Jurisprudence

A State’s Right

Why states, like Michigan, have the power to take over local governments.

Michigan Gov. Rick Snyder

Gov. Rick Snyder of Michigan, according to his critics, is not merely misguided. He is un-American. Snyder’s plan to take over financially troubled cities and appoint unelected “emergency managers” to run them “is the same kind of flagrantly undemocratic ‘emergency rule’ used by military dictators,”wrote a blogger on DailyKos. Rachel Maddow warned her viewers that if Snyder has his way, popular sovereignty at the local level will come to an end:

Doesn’t matter who you voted for in Michigan. Doesn’t matter who you elected. Your elected local government can be dismissed at will. The emergency person sent in by the Rick Snyder administration could recommend that a school district be absorbed into another school district. That emergency person is also granted power specifically to disincorporate or dissolve entire city governments.

These critics may have a political point. But they have no legal argument. There is no constitutional right to local self-government in the United States. In 1907, the Supreme Court decided, in Hunter v. Pittsburgh, thatunder the Constitution local governments are nothing more than “convenient agencies for exercising … such powers as may be entrusted to them” by the state. As a result, “the state may modify or withdraw all such power, may take without compensation such property, hold it for itself, or vest it with other agencies, expand or contract the territorial area, unite the whole or part of it with another municipality, repeal the charter and destroy the corporation … with or without the consent of the citizens, or even against their protest.”

Many American cities have been annexed by other cities against the protest of their residents. In fact most of the nation’s largest cities have grown through such forcible annexations of neighboring territory and smaller cities. Not only can existing towns and cities be absorbed into larger governments, but states can also decree that an unincorporated community simply be governed by a neighboring city without being formally annexed—and without its residents having a vote in the election of that city’s government. Thirty-five states allow local governments to exercise such “extraterritorial jurisdiction” over people and property outside city limits. As a result, citizens can be regulated, fined, and taxed by local governments they did not elect.

Why isn’t this a violation of the well-established constitutional principle of one-person, one-vote? Because that right applies only to people who live within city (or town or village) limits. Contrary to what most Americans may believe, people who don’t live in a place with its own established local government—like a city, town or village—have no right under the Constitution to govern their own local communities. In fact, their communities can be governed by other local governments in which they have no say.

In other words, how local government is organized is up to state law, and the remedy to amend these state laws is the political process. As William Rehnquist wrote in the 1978 case Holt Civic Club v.
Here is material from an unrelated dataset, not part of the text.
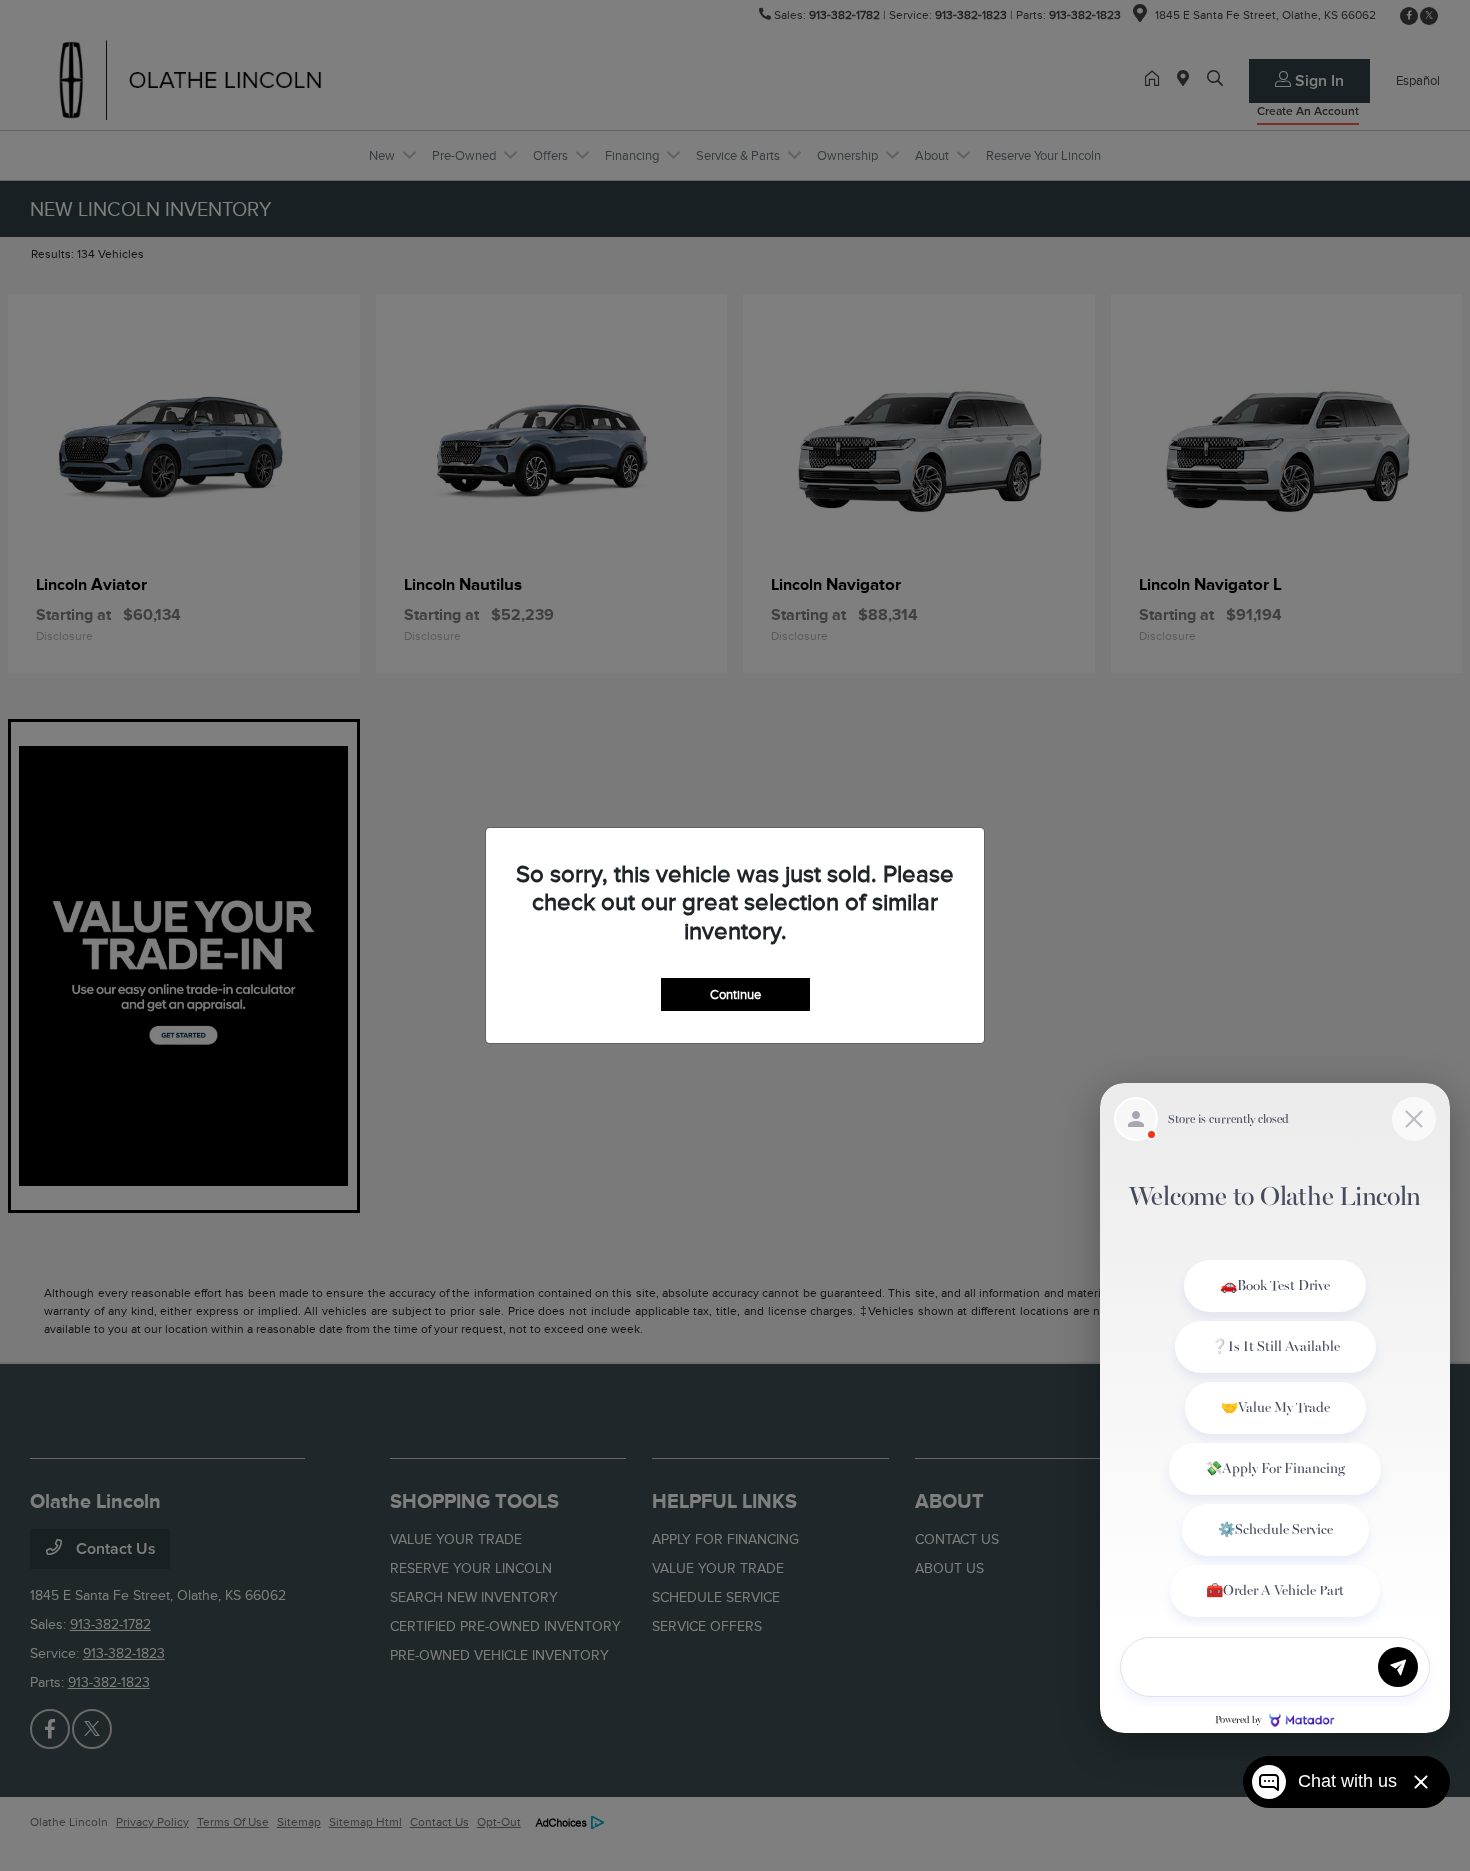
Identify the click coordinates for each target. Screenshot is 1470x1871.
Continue (735, 994)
Tuscaloosa, which upheld Alabama’s decision to give cities extraterritorial jurisdiction over nearby settlements, the “authority to make those judgments resides in the state legislature.” Citizens who dislike the existing arrangement, he wrote, “are free to urge their proposals to that body.”As far as the Constitution is concerned, a state could dissolve all of its local governments and run everything from the state capital. Whether there is local democracy at all is entirely a matter of state law.

So there’s nothing in the Constitution that stops state-level takeovers of cities and school districts. Indeed state governments have taken control of troubled cities in the past. In 1991 Massachusetts placed the Boston suburb of Chelsea into receivership, reducing its elected government to an advisory capacity and vesting power in an appointed receiver. In 2000 New Jersey placed the city of Camden into receivership.

Under Snyder’s proposed “Local Government and School District Fiscal Accountability Act,” an emergency manager appointed by the governor could renegotiate contracts, terminate collective bargaining agreements, close buildings and schools, and even reorganize or dissolve local governments and school districts—all without the consent of elected officials or local residents.

Yet in 2002—nine years before this proposal was a gleam in Rick Snyder’s eye—Michigan declared a fiscal emergency and appointed an emergency manager in the city of Flint, divesting the elected government of control over the city’s finances. In fact Michigan has declared seven local financial emergencies since 1990, when the state first acquired the authority to put unelected emergency managers in charge of troubled cities. According to the state’s Web site, three Michigan cities are currently run by state-appointed financial managers.

So the new law isn’t a radically new or unprecedented affront to local democracy. It’s a relatively modest expansion of a power Michigan already has. This doesn’t mean that the new law is justified. It just goes to show that there’s nothing un-American about a good old-fashioned power grab. And the only remedy the Constitution provides for that is for citizens to voice their disapproval of stateleadership at the ballot box in the next election.